• **What you need to do**:
Present every one of the rows below as a numbered list, leaving out any blank lines.

• **Given entries**:
......

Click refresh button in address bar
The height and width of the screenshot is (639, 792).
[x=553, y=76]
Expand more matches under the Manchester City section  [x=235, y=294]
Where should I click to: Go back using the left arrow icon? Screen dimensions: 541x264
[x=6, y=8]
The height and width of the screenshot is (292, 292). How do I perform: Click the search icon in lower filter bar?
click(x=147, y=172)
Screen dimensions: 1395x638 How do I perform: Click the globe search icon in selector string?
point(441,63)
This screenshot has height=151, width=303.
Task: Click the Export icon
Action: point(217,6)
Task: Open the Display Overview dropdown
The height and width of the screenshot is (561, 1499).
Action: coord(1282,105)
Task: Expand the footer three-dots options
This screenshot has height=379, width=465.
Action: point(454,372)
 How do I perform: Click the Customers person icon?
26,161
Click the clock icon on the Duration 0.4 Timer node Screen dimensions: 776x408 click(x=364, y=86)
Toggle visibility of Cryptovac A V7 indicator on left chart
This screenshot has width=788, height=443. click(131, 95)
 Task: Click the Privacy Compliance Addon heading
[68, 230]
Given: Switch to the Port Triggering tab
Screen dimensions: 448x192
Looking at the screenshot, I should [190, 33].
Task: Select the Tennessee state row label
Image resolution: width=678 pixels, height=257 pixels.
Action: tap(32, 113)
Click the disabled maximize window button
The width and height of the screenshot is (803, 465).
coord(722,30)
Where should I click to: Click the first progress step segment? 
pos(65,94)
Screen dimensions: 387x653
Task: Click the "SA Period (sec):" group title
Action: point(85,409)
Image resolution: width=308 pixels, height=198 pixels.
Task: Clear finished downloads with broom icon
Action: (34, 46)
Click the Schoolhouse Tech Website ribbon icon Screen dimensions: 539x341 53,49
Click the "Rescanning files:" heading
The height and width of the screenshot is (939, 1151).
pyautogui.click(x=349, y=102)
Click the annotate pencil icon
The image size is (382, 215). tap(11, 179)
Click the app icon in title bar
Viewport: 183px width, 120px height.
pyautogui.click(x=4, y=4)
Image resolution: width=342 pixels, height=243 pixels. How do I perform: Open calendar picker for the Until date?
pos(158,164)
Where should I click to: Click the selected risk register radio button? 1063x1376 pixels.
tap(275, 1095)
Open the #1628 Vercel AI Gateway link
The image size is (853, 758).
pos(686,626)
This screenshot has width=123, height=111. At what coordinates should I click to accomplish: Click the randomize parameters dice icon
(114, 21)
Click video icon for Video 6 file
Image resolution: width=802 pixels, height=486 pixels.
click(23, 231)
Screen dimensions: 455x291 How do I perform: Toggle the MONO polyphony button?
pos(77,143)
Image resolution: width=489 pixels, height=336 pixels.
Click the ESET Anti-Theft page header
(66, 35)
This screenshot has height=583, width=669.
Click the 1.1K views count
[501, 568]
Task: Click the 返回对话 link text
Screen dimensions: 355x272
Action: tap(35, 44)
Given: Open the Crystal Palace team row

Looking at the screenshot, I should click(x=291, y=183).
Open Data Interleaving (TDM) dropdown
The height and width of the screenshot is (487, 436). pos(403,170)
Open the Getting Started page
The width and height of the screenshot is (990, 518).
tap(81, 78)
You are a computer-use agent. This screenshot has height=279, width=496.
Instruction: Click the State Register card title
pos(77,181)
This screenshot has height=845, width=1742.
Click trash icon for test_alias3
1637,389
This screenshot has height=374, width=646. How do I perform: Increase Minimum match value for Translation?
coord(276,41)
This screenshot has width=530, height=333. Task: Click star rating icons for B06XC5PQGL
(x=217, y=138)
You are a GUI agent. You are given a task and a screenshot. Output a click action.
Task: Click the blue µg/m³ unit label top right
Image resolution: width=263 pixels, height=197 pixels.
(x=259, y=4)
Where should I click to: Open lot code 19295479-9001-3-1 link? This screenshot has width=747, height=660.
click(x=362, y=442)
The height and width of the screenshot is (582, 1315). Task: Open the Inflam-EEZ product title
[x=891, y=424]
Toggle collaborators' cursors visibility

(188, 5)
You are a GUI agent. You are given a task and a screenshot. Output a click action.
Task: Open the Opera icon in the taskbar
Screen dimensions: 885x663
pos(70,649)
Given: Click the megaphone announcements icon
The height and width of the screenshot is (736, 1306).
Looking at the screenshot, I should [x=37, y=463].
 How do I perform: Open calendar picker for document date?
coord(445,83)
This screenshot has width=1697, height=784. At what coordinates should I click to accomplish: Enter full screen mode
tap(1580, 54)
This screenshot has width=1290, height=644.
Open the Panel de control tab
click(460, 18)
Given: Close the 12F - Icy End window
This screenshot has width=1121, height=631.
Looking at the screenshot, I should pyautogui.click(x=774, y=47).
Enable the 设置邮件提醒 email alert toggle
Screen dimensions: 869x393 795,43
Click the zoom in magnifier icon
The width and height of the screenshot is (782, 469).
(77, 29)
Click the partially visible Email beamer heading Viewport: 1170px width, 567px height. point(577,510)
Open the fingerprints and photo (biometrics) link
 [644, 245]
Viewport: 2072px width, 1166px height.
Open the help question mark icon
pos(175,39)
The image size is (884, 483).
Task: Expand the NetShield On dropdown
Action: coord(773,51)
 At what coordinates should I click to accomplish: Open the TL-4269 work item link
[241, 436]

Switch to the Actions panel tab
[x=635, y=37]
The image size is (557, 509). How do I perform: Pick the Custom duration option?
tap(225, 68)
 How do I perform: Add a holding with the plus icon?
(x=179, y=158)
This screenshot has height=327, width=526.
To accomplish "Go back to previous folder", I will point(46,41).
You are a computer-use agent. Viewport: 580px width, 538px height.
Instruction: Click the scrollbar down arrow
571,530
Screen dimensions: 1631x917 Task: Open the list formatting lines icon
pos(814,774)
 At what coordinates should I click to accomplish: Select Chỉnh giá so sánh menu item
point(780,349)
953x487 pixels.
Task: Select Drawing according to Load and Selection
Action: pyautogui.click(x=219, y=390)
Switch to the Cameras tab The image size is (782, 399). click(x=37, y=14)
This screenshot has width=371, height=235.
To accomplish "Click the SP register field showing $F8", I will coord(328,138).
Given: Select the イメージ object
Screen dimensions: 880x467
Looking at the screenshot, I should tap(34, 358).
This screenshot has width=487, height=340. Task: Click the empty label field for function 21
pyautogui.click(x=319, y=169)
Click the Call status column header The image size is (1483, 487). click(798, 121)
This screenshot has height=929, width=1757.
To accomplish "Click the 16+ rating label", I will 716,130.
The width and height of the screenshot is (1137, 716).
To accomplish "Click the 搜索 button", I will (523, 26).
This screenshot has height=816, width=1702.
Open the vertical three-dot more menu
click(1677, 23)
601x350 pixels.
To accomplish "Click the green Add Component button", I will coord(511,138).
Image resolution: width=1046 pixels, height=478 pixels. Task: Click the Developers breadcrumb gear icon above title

......

• **Answer to the problem**:
1. Click refresh button in address bar
2. The height and width of the screenshot is (639, 792).
3. [x=553, y=76]
4. Expand more matches under the Manchester City section  [x=235, y=294]
5. Where should I click to: Go back using the left arrow icon? Screen dimensions: 541x264
6. [x=6, y=8]
7. The height and width of the screenshot is (292, 292). How do I perform: Click the search icon in lower filter bar?
8. click(x=147, y=172)
9. Screen dimensions: 1395x638 How do I perform: Click the globe search icon in selector string?
10. point(441,63)
11. This screenshot has height=151, width=303.
12. Task: Click the Export icon
13. Action: point(217,6)
14. Task: Open the Display Overview dropdown
15. The height and width of the screenshot is (561, 1499).
16. Action: coord(1282,105)
17. Task: Expand the footer three-dots options
18. This screenshot has height=379, width=465.
19. Action: point(454,372)
20.  How do I perform: Click the Customers person icon?
21. 26,161
22. Click the clock icon on the Duration 0.4 Timer node Screen dimensions: 776x408 click(x=364, y=86)
23. Toggle visibility of Cryptovac A V7 indicator on left chart
24. This screenshot has width=788, height=443. click(131, 95)
25.  Task: Click the Privacy Compliance Addon heading
26. [68, 230]
27. Given: Switch to the Port Triggering tab
28. Screen dimensions: 448x192
29. Looking at the screenshot, I should [190, 33].
30. Task: Select the Tennessee state row label
31. Image resolution: width=678 pixels, height=257 pixels.
32. Action: tap(32, 113)
33. Click the disabled maximize window button
34. The width and height of the screenshot is (803, 465).
35. coord(722,30)
36. Where should I click to: Click the first progress step segment? 
37. pos(65,94)
38. Screen dimensions: 387x653
39. Task: Click the "SA Period (sec):" group title
40. Action: point(85,409)
41. Image resolution: width=308 pixels, height=198 pixels.
42. Task: Clear finished downloads with broom icon
43. Action: (34, 46)
44. Click the Schoolhouse Tech Website ribbon icon Screen dimensions: 539x341 53,49
45. Click the "Rescanning files:" heading
46. The height and width of the screenshot is (939, 1151).
47. pyautogui.click(x=349, y=102)
48. Click the annotate pencil icon
49. The image size is (382, 215). tap(11, 179)
50. Click the app icon in title bar
51. Viewport: 183px width, 120px height.
52. pyautogui.click(x=4, y=4)
53. Image resolution: width=342 pixels, height=243 pixels. How do I perform: Open calendar picker for the Until date?
54. pos(158,164)
55. Where should I click to: Click the selected risk register radio button? 1063x1376 pixels.
56. tap(275, 1095)
57. Open the #1628 Vercel AI Gateway link
58. The image size is (853, 758).
59. pos(686,626)
60. This screenshot has width=123, height=111. At what coordinates should I click to accomplish: Click the randomize parameters dice icon
61. (114, 21)
62. Click video icon for Video 6 file
63. Image resolution: width=802 pixels, height=486 pixels.
64. click(23, 231)
65. Screen dimensions: 455x291 How do I perform: Toggle the MONO polyphony button?
66. pos(77,143)
67. Image resolution: width=489 pixels, height=336 pixels.
68. Click the ESET Anti-Theft page header
69. (66, 35)
70. This screenshot has height=583, width=669.
71. Click the 1.1K views count
72. [501, 568]
73. Task: Click the 返回对话 link text
74. Screen dimensions: 355x272
75. Action: tap(35, 44)
76. Given: Open the Crystal Palace team row
77. Looking at the screenshot, I should click(x=291, y=183).
78. Open Data Interleaving (TDM) dropdown
79. The height and width of the screenshot is (487, 436). pos(403,170)
80. Open the Getting Started page
81. The width and height of the screenshot is (990, 518).
82. tap(81, 78)
83. You are a computer-use agent. This screenshot has height=279, width=496.
84. Instruction: Click the State Register card title
85. pos(77,181)
86. This screenshot has height=845, width=1742.
87. Click trash icon for test_alias3
88. 1637,389
89. This screenshot has height=374, width=646. How do I perform: Increase Minimum match value for Translation?
90. coord(276,41)
91. This screenshot has width=530, height=333. Task: Click star rating icons for B06XC5PQGL
92. (x=217, y=138)
93. You are a GUI agent. You are given a task and a screenshot. Output a click action.
94. Task: Click the blue µg/m³ unit label top right
95. Image resolution: width=263 pixels, height=197 pixels.
96. (x=259, y=4)
97. Where should I click to: Open lot code 19295479-9001-3-1 link? This screenshot has width=747, height=660.
98. click(x=362, y=442)
99. The height and width of the screenshot is (582, 1315). Task: Open the Inflam-EEZ product title
100. [x=891, y=424]
101. Toggle collaborators' cursors visibility
102. (188, 5)
103. You are a GUI agent. You are given a task and a screenshot. Output a click action.
104. Task: Open the Opera icon in the taskbar
105. Screen dimensions: 885x663
106. pos(70,649)
107. Given: Click the megaphone announcements icon
108. The height and width of the screenshot is (736, 1306).
109. Looking at the screenshot, I should [x=37, y=463].
110.  How do I perform: Open calendar picker for document date?
111. coord(445,83)
112. This screenshot has width=1697, height=784. At what coordinates should I click to accomplish: Enter full screen mode
113. tap(1580, 54)
114. This screenshot has width=1290, height=644.
115. Open the Panel de control tab
116. click(460, 18)
117. Given: Close the 12F - Icy End window
118. This screenshot has width=1121, height=631.
119. Looking at the screenshot, I should pyautogui.click(x=774, y=47).
120. Enable the 设置邮件提醒 email alert toggle
121. Screen dimensions: 869x393 795,43
122. Click the zoom in magnifier icon
123. The width and height of the screenshot is (782, 469).
124. (77, 29)
125. Click the partially visible Email beamer heading Viewport: 1170px width, 567px height. point(577,510)
126. Open the fingerprints and photo (biometrics) link
127.  [644, 245]
128. Viewport: 2072px width, 1166px height.
129. Open the help question mark icon
130. pos(175,39)
131. The image size is (884, 483).
132. Task: Expand the NetShield On dropdown
133. Action: coord(773,51)
134.  At what coordinates should I click to accomplish: Open the TL-4269 work item link
135. [241, 436]
136. Switch to the Actions panel tab
137. [x=635, y=37]
138. The image size is (557, 509). How do I perform: Pick the Custom duration option?
139. tap(225, 68)
140.  How do I perform: Add a holding with the plus icon?
141. (x=179, y=158)
142. This screenshot has height=327, width=526.
143. To accomplish "Go back to previous folder", I will point(46,41).
144. You are a computer-use agent. Viewport: 580px width, 538px height.
145. Instruction: Click the scrollbar down arrow
146. 571,530
147. Screen dimensions: 1631x917 Task: Open the list formatting lines icon
148. pos(814,774)
149.  At what coordinates should I click to accomplish: Select Chỉnh giá so sánh menu item
150. point(780,349)
151. 953x487 pixels.
152. Task: Select Drawing according to Load and Selection
153. Action: pyautogui.click(x=219, y=390)
154. Switch to the Cameras tab The image size is (782, 399). click(x=37, y=14)
155. This screenshot has width=371, height=235.
156. To accomplish "Click the SP register field showing $F8", I will coord(328,138).
157. Given: Select the イメージ object
158. Screen dimensions: 880x467
159. Looking at the screenshot, I should tap(34, 358).
160. This screenshot has width=487, height=340. Task: Click the empty label field for function 21
161. pyautogui.click(x=319, y=169)
162. Click the Call status column header The image size is (1483, 487). click(798, 121)
163. This screenshot has height=929, width=1757.
164. To accomplish "Click the 16+ rating label", I will 716,130.
165. The width and height of the screenshot is (1137, 716).
166. To accomplish "Click the 搜索 button", I will (523, 26).
167. This screenshot has height=816, width=1702.
168. Open the vertical three-dot more menu
169. click(1677, 23)
170. 601x350 pixels.
171. To accomplish "Click the green Add Component button", I will coord(511,138).
172. Image resolution: width=1046 pixels, height=478 pixels. Task: Click the Developers breadcrumb gear icon above title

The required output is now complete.